SEE: 4 steps to ensuring your analytics stay clean and healthy (TechRepublic)

Checking vendor governance standards to ensure they align with your own should be a routine task performed before any contract is entered into with a vendor. Prior to signing a contract, you should also request the vendor’s latest IT audit so recent governance and security performance can be reviewed.

2. Establish unstructured data guidelines for user access and permissions

System of record, structured data has firm rules in place for user access and permissions—but unstructured data may not. Unstructured data access should play by the same same rules that structured data does.

In other words, access to unstructured data should be limited to those users who require the data. Within the category of access, there are also likely to be levels of permission, with some users getting more access to data than others, depending on job function or role.

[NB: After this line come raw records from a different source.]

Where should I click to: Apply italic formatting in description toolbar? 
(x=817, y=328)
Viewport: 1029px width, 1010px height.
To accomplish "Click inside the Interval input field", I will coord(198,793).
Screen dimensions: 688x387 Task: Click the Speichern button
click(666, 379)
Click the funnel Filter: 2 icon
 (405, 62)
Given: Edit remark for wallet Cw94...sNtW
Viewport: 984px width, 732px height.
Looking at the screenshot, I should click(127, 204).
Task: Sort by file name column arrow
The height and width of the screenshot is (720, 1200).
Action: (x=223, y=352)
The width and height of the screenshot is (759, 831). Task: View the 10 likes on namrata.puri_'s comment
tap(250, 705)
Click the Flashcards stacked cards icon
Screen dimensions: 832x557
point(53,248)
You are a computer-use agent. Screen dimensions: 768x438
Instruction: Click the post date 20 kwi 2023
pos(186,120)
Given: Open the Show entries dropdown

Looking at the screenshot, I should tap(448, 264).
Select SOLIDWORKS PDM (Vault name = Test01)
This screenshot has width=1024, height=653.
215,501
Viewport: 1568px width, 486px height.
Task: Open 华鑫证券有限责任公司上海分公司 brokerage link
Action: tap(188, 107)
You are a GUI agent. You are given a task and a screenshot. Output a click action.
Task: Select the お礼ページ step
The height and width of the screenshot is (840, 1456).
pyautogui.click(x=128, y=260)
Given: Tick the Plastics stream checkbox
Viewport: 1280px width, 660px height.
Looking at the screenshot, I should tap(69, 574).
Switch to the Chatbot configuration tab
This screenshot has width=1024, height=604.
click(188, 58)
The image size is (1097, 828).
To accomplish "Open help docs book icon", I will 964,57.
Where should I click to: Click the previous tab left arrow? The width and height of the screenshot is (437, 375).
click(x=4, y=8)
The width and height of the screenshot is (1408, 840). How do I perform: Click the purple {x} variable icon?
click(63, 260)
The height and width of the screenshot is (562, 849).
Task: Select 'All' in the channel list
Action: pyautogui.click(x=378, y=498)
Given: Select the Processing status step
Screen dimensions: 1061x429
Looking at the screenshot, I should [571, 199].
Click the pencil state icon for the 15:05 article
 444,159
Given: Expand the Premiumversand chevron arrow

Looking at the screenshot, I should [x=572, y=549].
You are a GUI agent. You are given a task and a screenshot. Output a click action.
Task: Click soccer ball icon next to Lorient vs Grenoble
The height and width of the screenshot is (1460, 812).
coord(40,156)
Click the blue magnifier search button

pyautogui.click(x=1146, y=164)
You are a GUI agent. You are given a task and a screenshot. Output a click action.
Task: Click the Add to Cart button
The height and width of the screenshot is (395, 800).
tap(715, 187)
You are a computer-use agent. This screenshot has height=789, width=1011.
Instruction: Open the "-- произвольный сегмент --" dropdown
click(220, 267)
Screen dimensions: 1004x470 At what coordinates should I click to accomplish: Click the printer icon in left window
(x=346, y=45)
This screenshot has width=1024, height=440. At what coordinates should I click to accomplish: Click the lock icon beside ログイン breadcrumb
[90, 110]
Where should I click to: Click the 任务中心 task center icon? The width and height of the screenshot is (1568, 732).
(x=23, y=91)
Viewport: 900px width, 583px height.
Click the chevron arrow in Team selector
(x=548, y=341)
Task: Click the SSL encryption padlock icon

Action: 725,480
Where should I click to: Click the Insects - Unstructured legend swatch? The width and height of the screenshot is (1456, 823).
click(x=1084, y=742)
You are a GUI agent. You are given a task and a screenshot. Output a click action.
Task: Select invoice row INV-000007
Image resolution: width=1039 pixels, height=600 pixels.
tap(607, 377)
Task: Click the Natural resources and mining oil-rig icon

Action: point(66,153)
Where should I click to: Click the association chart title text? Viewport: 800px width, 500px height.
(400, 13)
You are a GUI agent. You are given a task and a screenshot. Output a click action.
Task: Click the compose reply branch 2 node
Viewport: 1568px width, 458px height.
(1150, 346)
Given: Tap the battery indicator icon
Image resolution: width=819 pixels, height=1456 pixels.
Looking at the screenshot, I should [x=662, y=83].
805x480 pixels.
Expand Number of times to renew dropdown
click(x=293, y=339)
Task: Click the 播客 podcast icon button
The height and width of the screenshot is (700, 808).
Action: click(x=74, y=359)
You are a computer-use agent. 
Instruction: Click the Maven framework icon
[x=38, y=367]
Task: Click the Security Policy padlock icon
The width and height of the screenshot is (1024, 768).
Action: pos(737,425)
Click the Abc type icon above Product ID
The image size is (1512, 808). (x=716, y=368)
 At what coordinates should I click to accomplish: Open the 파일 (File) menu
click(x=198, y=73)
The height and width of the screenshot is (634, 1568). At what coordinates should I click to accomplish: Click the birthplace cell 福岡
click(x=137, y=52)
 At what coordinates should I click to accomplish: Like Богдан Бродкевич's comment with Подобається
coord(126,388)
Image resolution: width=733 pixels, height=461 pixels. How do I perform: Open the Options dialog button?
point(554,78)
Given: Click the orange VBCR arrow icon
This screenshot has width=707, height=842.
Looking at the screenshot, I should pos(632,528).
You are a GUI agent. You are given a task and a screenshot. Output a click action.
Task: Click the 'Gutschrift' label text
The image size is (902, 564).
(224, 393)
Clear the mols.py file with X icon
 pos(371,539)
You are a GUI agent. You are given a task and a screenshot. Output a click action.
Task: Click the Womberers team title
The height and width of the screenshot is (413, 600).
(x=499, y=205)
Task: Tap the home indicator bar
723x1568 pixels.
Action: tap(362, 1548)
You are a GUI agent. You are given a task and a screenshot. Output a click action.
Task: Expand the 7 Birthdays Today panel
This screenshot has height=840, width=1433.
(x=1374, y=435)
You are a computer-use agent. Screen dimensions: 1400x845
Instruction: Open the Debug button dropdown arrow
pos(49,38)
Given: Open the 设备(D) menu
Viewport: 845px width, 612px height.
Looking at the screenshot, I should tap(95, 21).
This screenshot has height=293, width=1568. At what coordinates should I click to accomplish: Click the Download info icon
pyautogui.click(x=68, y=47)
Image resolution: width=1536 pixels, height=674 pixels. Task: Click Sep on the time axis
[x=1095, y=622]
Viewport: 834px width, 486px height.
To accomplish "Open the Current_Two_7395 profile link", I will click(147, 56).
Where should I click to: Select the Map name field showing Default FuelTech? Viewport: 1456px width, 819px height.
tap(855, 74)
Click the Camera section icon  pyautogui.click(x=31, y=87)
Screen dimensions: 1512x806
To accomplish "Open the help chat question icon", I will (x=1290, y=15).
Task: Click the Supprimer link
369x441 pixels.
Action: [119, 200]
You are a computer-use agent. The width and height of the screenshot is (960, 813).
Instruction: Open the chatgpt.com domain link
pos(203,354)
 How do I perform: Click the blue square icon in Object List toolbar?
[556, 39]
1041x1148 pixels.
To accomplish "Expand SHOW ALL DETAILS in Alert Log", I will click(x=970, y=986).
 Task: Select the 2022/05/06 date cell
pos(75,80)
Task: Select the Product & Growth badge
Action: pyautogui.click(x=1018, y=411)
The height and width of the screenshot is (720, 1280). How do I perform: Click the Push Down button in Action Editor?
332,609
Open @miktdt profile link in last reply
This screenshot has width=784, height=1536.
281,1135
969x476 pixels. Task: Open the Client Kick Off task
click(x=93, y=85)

These user access decisions should be made between IT and end-user departments. There should minimally be reviews annually, and procedures should be in place so that if an individual leaves the company, access is immediately removed as part of the separation process.

3. Secure all data 

The basics of data security are trusted networks; strong user access methods and monitoring; perimeter monitoring that checks for vulnerabilities and potential breaches; and user habits that align with security best practices (such as not sharing passwords or not copying data to thumb drives that can be carried away). If data is stored on hardware at the edge of the enterprise, that hardware should be physically caged and secured when possible, where only those authorized can gain access.

Most of these standards and practices are in place with structured data but not necessarily with data that is unstructured, such as Internet of Things data.

Unstructured data should be governed by the same levels of security guidelines and practices that its structured counterpart is.

4. Use logging and traceability

Robust logging and traceability software should be continuously at work where big data is concerned. Who or what is accessing the data? When and from where? If there is an issue that arises, what event initiated the issue?

SEE: Cybersecurity experts hail new IoT law (TechRepublic)

Logging, tracing and (in the future) observability all speed time to problem resolution and are integral to security.

5. Dispose of bad data

As an upfront data cleaning practice, bad data should be eliminated as raw, and incoming big data streams in. There is a lot of bad big data, whether it is documents that aren’t needed, IoT streams that contain as many device handshakes as salient information or superfluous social media threads.

The data preparation process that is part of data ingestion should eliminate this data so it never takes up real estate in storage. Big data repositories should also be regularly refreshed and revisited with data that is no longer needed being discarded.